We have a jumper. We haven’t called 911 yet, but when we found Martha (one of the big gold Buff Orpingtons) on top of the water jar in the brooding box, we knew the chicks were getting frisky. It’s amazing how fast they’re getting their feathers and learning to stretch their wings. They can all fly/hop/jump from one end of the box to the other if startled, though fortunately they don’t all jump at once. It’s tempting to build a bigger box, but they’ll be ready to go outside in a few weeks. Meanwhile, I do my best to keep the box and their water and food dishes clean. They sure can trash a place—worse than teenagers.

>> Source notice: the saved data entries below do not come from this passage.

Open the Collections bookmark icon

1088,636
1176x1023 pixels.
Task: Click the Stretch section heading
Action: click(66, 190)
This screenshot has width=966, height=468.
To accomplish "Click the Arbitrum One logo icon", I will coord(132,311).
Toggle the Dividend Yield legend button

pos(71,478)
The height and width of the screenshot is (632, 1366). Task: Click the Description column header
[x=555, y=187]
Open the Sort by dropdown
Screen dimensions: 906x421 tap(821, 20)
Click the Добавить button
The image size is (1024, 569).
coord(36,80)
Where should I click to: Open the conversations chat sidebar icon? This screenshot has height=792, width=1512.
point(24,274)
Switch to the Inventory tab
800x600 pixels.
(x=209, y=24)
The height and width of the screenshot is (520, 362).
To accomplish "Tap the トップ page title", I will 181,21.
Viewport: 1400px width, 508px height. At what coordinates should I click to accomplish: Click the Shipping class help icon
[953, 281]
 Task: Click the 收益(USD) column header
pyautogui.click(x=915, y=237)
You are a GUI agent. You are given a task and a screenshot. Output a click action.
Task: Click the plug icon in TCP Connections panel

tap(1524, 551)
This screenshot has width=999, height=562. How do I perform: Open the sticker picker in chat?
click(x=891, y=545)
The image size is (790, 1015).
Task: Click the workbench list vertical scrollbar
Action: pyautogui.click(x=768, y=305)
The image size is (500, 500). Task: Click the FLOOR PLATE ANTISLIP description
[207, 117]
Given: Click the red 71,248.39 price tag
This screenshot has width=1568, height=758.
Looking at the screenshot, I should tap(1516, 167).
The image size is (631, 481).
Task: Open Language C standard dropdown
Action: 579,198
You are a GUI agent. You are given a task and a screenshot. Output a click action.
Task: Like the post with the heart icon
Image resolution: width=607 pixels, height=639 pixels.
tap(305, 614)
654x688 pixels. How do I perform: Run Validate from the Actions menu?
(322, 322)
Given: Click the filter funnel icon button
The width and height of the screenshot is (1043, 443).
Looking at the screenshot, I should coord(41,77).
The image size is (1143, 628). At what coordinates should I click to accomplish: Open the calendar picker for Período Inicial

The girls all have names now, thanks to Libby and our friends Eliza Peter and her son James who came to visit weekend before last. Eliza and James brought along the family dog, a golden-colored Labradoodle named Opti, and Libby decided one of the Buff Orpingtons should be named for Opti (far left). The littlest and prettiest bird (and also the friendliest—she loves to sit in Roy’s hand–see top photo) is named Perky, for my mom. Yes, it’s sort of an odd Mother’s Day present, but I thought she’d get a kick out of it as she likes animals. My Mom’s real name is Pauletta, but friends have called her Perky for years. (She is perky—and pretty, too, so it’s only fitting that our beautiful little Sicilian Buttercup be named for her.) Oreo (above right), one of the Barred Rocks, definitely gets our vote for Miss Personality. Every time I try to take a picture inside the box (difficult), she comes right up to the camera. Also, along with Martha and Opti, she heads for high ground whenever possible; these three generally hog the little roost Roy built for the box. The other gals—Jelly Bean, Little Squawker, Sugar (Eliza’s pick, short for Cinnamon Sugar), and Chippy (looks like our resident chipmunk), are camera shy and less adventuresome.
Keeping up with the toddler chicks has been easy compared to the garden work over the past few weeks. We’re still prepping beds, as our soil is full of rocks. If you want to see a humorous illustration of Mars vs. Venus, you can watch Roy and me in the garden using two very different methods to get rocks out of the soil. I basically kneel or bend over and hand-pick them out after turning a patch of soil over with a fork. Roy has built a portable screen that looks sort of like a soccer or hockey goal that he can shovel dirt through and watch the biggest rocks roll away. His method is (somewhat) quicker, but I think mine is more efficient!
One thing I’m crazy about, though, is the simple little screen (far left) Roy made me from hardware cloth and a few boards. I use this to cull out twigs and stones from soil to make a fine mixture to sprinkle over tiny seeds after planting, instead of spending money on a soilless mix. Actually, I’m always excited when I hear the table saw screeching or the compressor hissing in the shop—I never know what Roy is going to come out with, like this recent appearance (at right)—a new gate for the chicken pen.
We also spent the better part of an evening splayed out on the newspaper-covered mudroom floor transplanting all the tomato and basil seedlings out of six-packs and into 4-inch pots. The numbers are not as crazy as last year, but we still have 200 seedlings, all of which need light. So Roy had to reconfigure the seedling shelves (which he built last year with the idea that they’d be easy to break down and reassemble) to accommodate more lights and taller plants. (The extra lights came from Roy’s shop–now he has to do without until Memorial Day!)
The really great news is that everything I planted outside a few weeks ago is coming up. The pea vines are a couple inches high. That’s my crazy teepee trellis at (near)right. I don’t plan to sell peas this year—I just wanted some for us—so I grabbed a corner for them and made this contraption out of our bamboo stock (also saved from last year) and string to keep the birds out and to provide support. My first batch of arugula and radishes are thriving, so I went ahead and popped the PVC pipes in the ground and draped the Remay over them for early flea-beetle protection (photo, far right). My baby bok choy and about 12 different kinds of lettuces have germinated, and we got the onions, the leeks, and the first batch of potatoes planted. I’ve also been working on an area outside the garden where perennial herbs will go.
It’s all very satisfying, and every morning I wake up excitedly, head out to feed Cocoa the bunny, and to check out the garden, too. I especially love a foggy morning like this past Friday. Something terribly romantic about the mist and the green colors fading to grey. (Romance was on my mind, I admit, as I was watching the royal wedding. No, I am not related to Kate Middleton, unfortunately!) I snapped a few pix of the garden and then trotted over to the north side of the property—an area called The Grove which had fish ponds in it years ago and now has hundreds of daffodils waning and lilies of the valley coming on under the maples.
The fish ponds were the purview of Farmer Greene, who built this place. And since we love all things green, we’ve started calling our little operation Green Island Farm. Might be more accurate to call our version a mini-farm at this point, but it’s wonderful to imagine all the different iterations this place has taken over the years—the food that’s been raised and grown and gathered on this piece of land over the last few hundred years, probably beginning with the Wampanoag Indians. We’re still hoping all this digging is going to turn up an arrowhead.